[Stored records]
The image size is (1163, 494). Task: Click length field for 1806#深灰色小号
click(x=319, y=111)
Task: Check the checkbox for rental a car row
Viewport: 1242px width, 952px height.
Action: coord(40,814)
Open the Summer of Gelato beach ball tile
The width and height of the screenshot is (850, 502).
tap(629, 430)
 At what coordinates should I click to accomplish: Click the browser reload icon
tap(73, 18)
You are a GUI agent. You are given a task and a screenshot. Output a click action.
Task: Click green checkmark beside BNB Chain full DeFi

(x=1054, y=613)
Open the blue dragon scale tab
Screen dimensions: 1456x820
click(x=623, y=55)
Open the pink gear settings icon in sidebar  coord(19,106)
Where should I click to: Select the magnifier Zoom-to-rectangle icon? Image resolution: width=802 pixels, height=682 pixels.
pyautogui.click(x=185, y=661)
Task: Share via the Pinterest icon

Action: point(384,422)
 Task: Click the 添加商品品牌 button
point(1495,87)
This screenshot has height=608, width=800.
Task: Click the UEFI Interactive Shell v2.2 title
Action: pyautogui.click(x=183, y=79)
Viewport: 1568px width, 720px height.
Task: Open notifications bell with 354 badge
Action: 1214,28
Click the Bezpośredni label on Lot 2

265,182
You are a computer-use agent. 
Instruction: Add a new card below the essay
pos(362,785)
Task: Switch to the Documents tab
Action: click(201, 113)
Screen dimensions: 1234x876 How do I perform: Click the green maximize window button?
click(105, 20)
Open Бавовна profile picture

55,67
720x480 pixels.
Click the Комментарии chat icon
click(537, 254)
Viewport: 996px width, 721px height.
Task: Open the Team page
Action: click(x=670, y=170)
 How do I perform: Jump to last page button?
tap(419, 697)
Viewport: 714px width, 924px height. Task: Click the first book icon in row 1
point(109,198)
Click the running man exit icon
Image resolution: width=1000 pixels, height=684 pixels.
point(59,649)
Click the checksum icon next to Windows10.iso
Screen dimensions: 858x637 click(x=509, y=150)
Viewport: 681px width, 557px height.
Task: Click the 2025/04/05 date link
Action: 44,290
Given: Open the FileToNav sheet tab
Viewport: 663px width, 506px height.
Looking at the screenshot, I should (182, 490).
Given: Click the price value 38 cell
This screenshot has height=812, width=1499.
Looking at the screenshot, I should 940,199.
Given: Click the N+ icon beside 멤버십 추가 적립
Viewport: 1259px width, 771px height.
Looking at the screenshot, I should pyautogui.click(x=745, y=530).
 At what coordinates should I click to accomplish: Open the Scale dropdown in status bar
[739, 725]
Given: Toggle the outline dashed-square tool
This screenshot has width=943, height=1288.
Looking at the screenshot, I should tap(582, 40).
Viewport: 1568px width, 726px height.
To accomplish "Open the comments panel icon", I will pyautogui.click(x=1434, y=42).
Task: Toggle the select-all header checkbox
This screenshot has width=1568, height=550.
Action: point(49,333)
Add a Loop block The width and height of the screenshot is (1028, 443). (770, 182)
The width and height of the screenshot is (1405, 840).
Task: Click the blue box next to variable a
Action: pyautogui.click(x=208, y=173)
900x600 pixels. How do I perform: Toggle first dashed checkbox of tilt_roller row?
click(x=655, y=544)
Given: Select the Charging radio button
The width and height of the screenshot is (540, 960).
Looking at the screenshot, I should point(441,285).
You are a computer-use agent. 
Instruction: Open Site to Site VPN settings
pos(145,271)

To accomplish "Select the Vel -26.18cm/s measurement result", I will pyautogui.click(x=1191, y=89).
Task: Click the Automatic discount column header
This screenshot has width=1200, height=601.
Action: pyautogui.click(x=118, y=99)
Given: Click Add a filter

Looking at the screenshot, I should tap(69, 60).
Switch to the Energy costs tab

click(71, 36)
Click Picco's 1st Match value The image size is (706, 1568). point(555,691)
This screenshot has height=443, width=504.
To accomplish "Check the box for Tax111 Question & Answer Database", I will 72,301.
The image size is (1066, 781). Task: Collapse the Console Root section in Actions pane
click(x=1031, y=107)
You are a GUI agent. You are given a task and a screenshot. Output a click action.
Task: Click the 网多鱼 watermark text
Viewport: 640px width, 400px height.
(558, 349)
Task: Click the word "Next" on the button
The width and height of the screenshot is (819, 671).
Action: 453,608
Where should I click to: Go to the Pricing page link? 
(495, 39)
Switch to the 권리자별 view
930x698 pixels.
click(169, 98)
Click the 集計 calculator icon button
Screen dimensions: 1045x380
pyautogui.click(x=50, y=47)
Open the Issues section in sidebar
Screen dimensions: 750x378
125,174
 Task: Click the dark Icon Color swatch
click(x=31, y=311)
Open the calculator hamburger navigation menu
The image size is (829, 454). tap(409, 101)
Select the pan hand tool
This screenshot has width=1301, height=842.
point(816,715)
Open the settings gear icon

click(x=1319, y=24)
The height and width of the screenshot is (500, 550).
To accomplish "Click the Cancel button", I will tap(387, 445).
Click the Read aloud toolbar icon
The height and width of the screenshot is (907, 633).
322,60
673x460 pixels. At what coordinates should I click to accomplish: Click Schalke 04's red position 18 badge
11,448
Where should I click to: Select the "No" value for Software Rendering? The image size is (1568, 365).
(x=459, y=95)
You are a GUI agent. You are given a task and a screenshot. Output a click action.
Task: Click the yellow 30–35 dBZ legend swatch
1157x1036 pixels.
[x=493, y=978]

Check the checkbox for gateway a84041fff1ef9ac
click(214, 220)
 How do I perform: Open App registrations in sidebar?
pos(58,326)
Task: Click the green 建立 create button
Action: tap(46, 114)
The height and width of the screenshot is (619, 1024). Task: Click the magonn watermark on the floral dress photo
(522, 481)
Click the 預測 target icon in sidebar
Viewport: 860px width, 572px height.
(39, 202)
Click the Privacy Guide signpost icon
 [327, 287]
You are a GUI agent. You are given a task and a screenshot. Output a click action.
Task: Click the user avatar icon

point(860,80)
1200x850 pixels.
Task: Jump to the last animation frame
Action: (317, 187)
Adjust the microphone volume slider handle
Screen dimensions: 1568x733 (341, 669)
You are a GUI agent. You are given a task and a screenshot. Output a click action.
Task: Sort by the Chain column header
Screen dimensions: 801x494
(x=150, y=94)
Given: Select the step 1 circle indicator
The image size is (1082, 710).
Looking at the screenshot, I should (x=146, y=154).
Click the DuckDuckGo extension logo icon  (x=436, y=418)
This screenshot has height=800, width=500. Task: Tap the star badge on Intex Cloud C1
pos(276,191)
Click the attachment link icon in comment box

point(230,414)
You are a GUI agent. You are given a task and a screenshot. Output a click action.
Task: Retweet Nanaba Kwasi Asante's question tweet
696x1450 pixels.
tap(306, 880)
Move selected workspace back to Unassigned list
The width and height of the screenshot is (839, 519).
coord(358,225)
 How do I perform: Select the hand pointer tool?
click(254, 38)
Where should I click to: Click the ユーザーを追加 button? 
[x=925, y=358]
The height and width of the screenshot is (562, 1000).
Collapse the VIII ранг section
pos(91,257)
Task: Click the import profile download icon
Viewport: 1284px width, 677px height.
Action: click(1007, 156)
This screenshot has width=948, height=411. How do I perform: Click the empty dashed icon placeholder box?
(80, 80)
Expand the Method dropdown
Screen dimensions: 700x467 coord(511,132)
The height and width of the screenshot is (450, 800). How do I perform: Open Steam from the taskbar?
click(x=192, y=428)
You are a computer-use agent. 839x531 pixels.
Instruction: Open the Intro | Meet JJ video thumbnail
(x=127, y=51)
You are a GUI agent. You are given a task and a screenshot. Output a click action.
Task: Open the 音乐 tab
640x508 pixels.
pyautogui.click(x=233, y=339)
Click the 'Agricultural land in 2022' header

Task details: Every line above should be written out again, unchanged.

Answer box:
The image size is (1163, 494). Task: Click length field for 1806#深灰色小号
click(x=319, y=111)
Task: Check the checkbox for rental a car row
Viewport: 1242px width, 952px height.
Action: coord(40,814)
Open the Summer of Gelato beach ball tile
The width and height of the screenshot is (850, 502).
tap(629, 430)
 At what coordinates should I click to accomplish: Click the browser reload icon
tap(73, 18)
You are a GUI agent. You are given a task and a screenshot. Output a click action.
Task: Click green checkmark beside BNB Chain full DeFi

(x=1054, y=613)
Open the blue dragon scale tab
Screen dimensions: 1456x820
click(x=623, y=55)
Open the pink gear settings icon in sidebar  coord(19,106)
Where should I click to: Select the magnifier Zoom-to-rectangle icon? Image resolution: width=802 pixels, height=682 pixels.
pyautogui.click(x=185, y=661)
Task: Share via the Pinterest icon

Action: point(384,422)
 Task: Click the 添加商品品牌 button
point(1495,87)
This screenshot has height=608, width=800.
Task: Click the UEFI Interactive Shell v2.2 title
Action: pyautogui.click(x=183, y=79)
Viewport: 1568px width, 720px height.
Task: Open notifications bell with 354 badge
Action: 1214,28
Click the Bezpośredni label on Lot 2

265,182
You are a computer-use agent. 
Instruction: Add a new card below the essay
pos(362,785)
Task: Switch to the Documents tab
Action: click(201, 113)
Screen dimensions: 1234x876 How do I perform: Click the green maximize window button?
click(105, 20)
Open Бавовна profile picture

55,67
720x480 pixels.
Click the Комментарии chat icon
click(537, 254)
Viewport: 996px width, 721px height.
Task: Open the Team page
Action: click(x=670, y=170)
 How do I perform: Jump to last page button?
tap(419, 697)
Viewport: 714px width, 924px height. Task: Click the first book icon in row 1
point(109,198)
Click the running man exit icon
Image resolution: width=1000 pixels, height=684 pixels.
point(59,649)
Click the checksum icon next to Windows10.iso
Screen dimensions: 858x637 click(x=509, y=150)
Viewport: 681px width, 557px height.
Task: Click the 2025/04/05 date link
Action: 44,290
Given: Open the FileToNav sheet tab
Viewport: 663px width, 506px height.
Looking at the screenshot, I should (182, 490).
Given: Click the price value 38 cell
This screenshot has height=812, width=1499.
Looking at the screenshot, I should 940,199.
Given: Click the N+ icon beside 멤버십 추가 적립
Viewport: 1259px width, 771px height.
Looking at the screenshot, I should pyautogui.click(x=745, y=530).
 At what coordinates should I click to accomplish: Open the Scale dropdown in status bar
[739, 725]
Given: Toggle the outline dashed-square tool
This screenshot has width=943, height=1288.
Looking at the screenshot, I should tap(582, 40).
Viewport: 1568px width, 726px height.
To accomplish "Open the comments panel icon", I will pyautogui.click(x=1434, y=42).
Task: Toggle the select-all header checkbox
This screenshot has width=1568, height=550.
Action: point(49,333)
Add a Loop block The width and height of the screenshot is (1028, 443). (770, 182)
The width and height of the screenshot is (1405, 840).
Task: Click the blue box next to variable a
Action: pyautogui.click(x=208, y=173)
900x600 pixels. How do I perform: Toggle first dashed checkbox of tilt_roller row?
click(x=655, y=544)
Given: Select the Charging radio button
The width and height of the screenshot is (540, 960).
Looking at the screenshot, I should point(441,285).
You are a computer-use agent. 
Instruction: Open Site to Site VPN settings
pos(145,271)

To accomplish "Select the Vel -26.18cm/s measurement result", I will pyautogui.click(x=1191, y=89).
Task: Click the Automatic discount column header
This screenshot has width=1200, height=601.
Action: pyautogui.click(x=118, y=99)
Given: Click Add a filter

Looking at the screenshot, I should tap(69, 60).
Switch to the Energy costs tab

click(71, 36)
Click Picco's 1st Match value The image size is (706, 1568). point(555,691)
This screenshot has height=443, width=504.
To accomplish "Check the box for Tax111 Question & Answer Database", I will 72,301.
The image size is (1066, 781). Task: Collapse the Console Root section in Actions pane
click(x=1031, y=107)
You are a GUI agent. You are given a task and a screenshot. Output a click action.
Task: Click the 网多鱼 watermark text
Viewport: 640px width, 400px height.
(558, 349)
Task: Click the word "Next" on the button
The width and height of the screenshot is (819, 671).
Action: 453,608
Where should I click to: Go to the Pricing page link? 
(495, 39)
Switch to the 권리자별 view
930x698 pixels.
click(169, 98)
Click the 集計 calculator icon button
Screen dimensions: 1045x380
pyautogui.click(x=50, y=47)
Open the Issues section in sidebar
Screen dimensions: 750x378
125,174
 Task: Click the dark Icon Color swatch
click(x=31, y=311)
Open the calculator hamburger navigation menu
The image size is (829, 454). tap(409, 101)
Select the pan hand tool
This screenshot has width=1301, height=842.
point(816,715)
Open the settings gear icon

click(x=1319, y=24)
The height and width of the screenshot is (500, 550).
To accomplish "Click the Cancel button", I will tap(387, 445).
Click the Read aloud toolbar icon
The height and width of the screenshot is (907, 633).
322,60
673x460 pixels. At what coordinates should I click to accomplish: Click Schalke 04's red position 18 badge
11,448
Where should I click to: Select the "No" value for Software Rendering? The image size is (1568, 365).
(x=459, y=95)
You are a GUI agent. You are given a task and a screenshot. Output a click action.
Task: Click the yellow 30–35 dBZ legend swatch
1157x1036 pixels.
[x=493, y=978]

Check the checkbox for gateway a84041fff1ef9ac
click(214, 220)
 How do I perform: Open App registrations in sidebar?
pos(58,326)
Task: Click the green 建立 create button
Action: tap(46, 114)
The height and width of the screenshot is (619, 1024). Task: Click the magonn watermark on the floral dress photo
(522, 481)
Click the 預測 target icon in sidebar
Viewport: 860px width, 572px height.
(39, 202)
Click the Privacy Guide signpost icon
 [327, 287]
You are a GUI agent. You are given a task and a screenshot. Output a click action.
Task: Click the user avatar icon

point(860,80)
1200x850 pixels.
Task: Jump to the last animation frame
Action: (317, 187)
Adjust the microphone volume slider handle
Screen dimensions: 1568x733 (341, 669)
You are a GUI agent. You are given a task and a screenshot. Output a click action.
Task: Sort by the Chain column header
Screen dimensions: 801x494
(x=150, y=94)
Given: Select the step 1 circle indicator
The image size is (1082, 710).
Looking at the screenshot, I should (x=146, y=154).
Click the DuckDuckGo extension logo icon  (x=436, y=418)
This screenshot has height=800, width=500. Task: Tap the star badge on Intex Cloud C1
pos(276,191)
Click the attachment link icon in comment box

point(230,414)
You are a GUI agent. You are given a task and a screenshot. Output a click action.
Task: Retweet Nanaba Kwasi Asante's question tweet
696x1450 pixels.
tap(306, 880)
Move selected workspace back to Unassigned list
The width and height of the screenshot is (839, 519).
coord(358,225)
 How do I perform: Select the hand pointer tool?
click(254, 38)
Where should I click to: Click the ユーザーを追加 button? 
[x=925, y=358]
The height and width of the screenshot is (562, 1000).
Collapse the VIII ранг section
pos(91,257)
Task: Click the import profile download icon
Viewport: 1284px width, 677px height.
Action: click(1007, 156)
This screenshot has width=948, height=411. How do I perform: Click the empty dashed icon placeholder box?
(80, 80)
Expand the Method dropdown
Screen dimensions: 700x467 coord(511,132)
The height and width of the screenshot is (450, 800). How do I perform: Open Steam from the taskbar?
click(x=192, y=428)
You are a computer-use agent. 839x531 pixels.
Instruction: Open the Intro | Meet JJ video thumbnail
(x=127, y=51)
You are a GUI agent. You are given a task and a screenshot. Output a click action.
Task: Open the 音乐 tab
640x508 pixels.
pyautogui.click(x=233, y=339)
Click the 'Agricultural land in 2022' header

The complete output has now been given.